[dpdk-dev] [PATCH v3 1/3] lib/lpm: not inline unnecessary functions

Medvedkin, Vladimir vladimir.medvedkin at intel.com
Fri Jun 28 15:47:14 CEST 2019


Hi all,

On 28/06/2019 05:34, Stephen Hemminger wrote:
> On Fri, 28 Jun 2019 02:44:54 +0000
> "Ruifeng Wang (Arm Technology China)"<Ruifeng.Wang at arm.com>  wrote:
>
>>>    
>>>> Tests showed that the function inlining caused performance drop on
>>>> some x86 platforms with the memory ordering patches applied.
>>>> By force no-inline functions, the performance was better than before
>>>> on x86 and no impact to arm64 platforms.
>>>>
>>>> Suggested-by: Medvedkin Vladimir<vladimir.medvedkin at intel.com>
>>>> Signed-off-by: Ruifeng Wang<ruifeng.wang at arm.com>
>>>> Reviewed-by: Gavin Hu<gavin.hu at arm.com>   
>>>   {
>>>
>>> Do you actually need to force noinline or is just taking of inline enough?
>>> In general, letting compiler decide is often best practice.

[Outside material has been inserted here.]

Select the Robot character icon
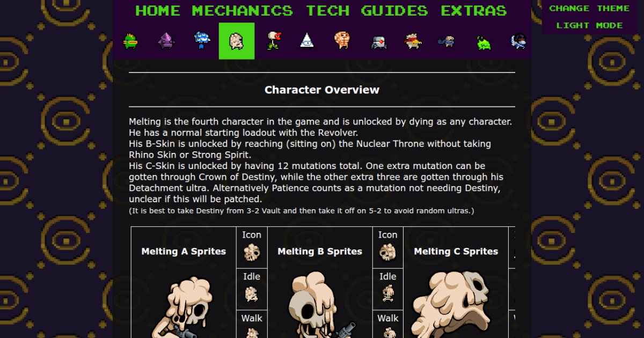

>> The force noinline is an optimization for x86 platforms to keep rte_lpm_add() API
>> performance with memory ordering applied.
> I don't think you answered my question. What does a recent version of GCC do
> if you drop the inline.
>
> Actually all the functions in rte_lpm should drop inline.

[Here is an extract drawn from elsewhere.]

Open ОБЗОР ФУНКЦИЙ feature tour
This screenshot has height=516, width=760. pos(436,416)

I'm agree with Stephen. If it is not a fastpath and size of function is 
not minimal it is good to remove inline qualifier for other control 
plane functions such as rule_add/delete/find/etc and let the compiler 
decide to inline it (unless it affects performance).
> diff --git a/lib/librte_lpm/rte_lpm.c b/lib/librte_lpm/rte_lpm.c
> index 6b7b28a2e431..ffe07e980864 100644
> --- a/lib/librte_lpm/rte_lpm.c
> +++ b/lib/librte_lpm/rte_lpm.c
> @@ -399,7 +399,7 @@ MAP_STATIC_SYMBOL(void rte_lpm_free(struct rte_lpm *lpm),
>    * are stored in the rule table from 0 - 31.
>    * NOTE: Valid range for depth parameter is 1 .. 32 inclusive.
>    */
> -static inline int32_t
> +static int32_t
>   rule_add_v20(struct rte_lpm_v20 *lpm, uint32_t ip_masked, uint8_t depth,
>   	uint8_t next_hop)
>   {
> @@ -471,7 +471,7 @@ rule_add_v20(struct rte_lpm_v20 *lpm, uint32_t ip_masked, uint8_t depth,
>   	return rule_index;
>   }
>   
> -static inline int32_t
> +static int32_t
>   rule_add_v1604(struct rte_lpm *lpm, uint32_t ip_masked, uint8_t depth,
>   	uint32_t next_hop)
>   {
> @@ -547,7 +547,7 @@ rule_add_v1604(struct rte_lpm *lpm, uint32_t ip_masked, uint8_t depth,
>    * Delete a rule from the rule table.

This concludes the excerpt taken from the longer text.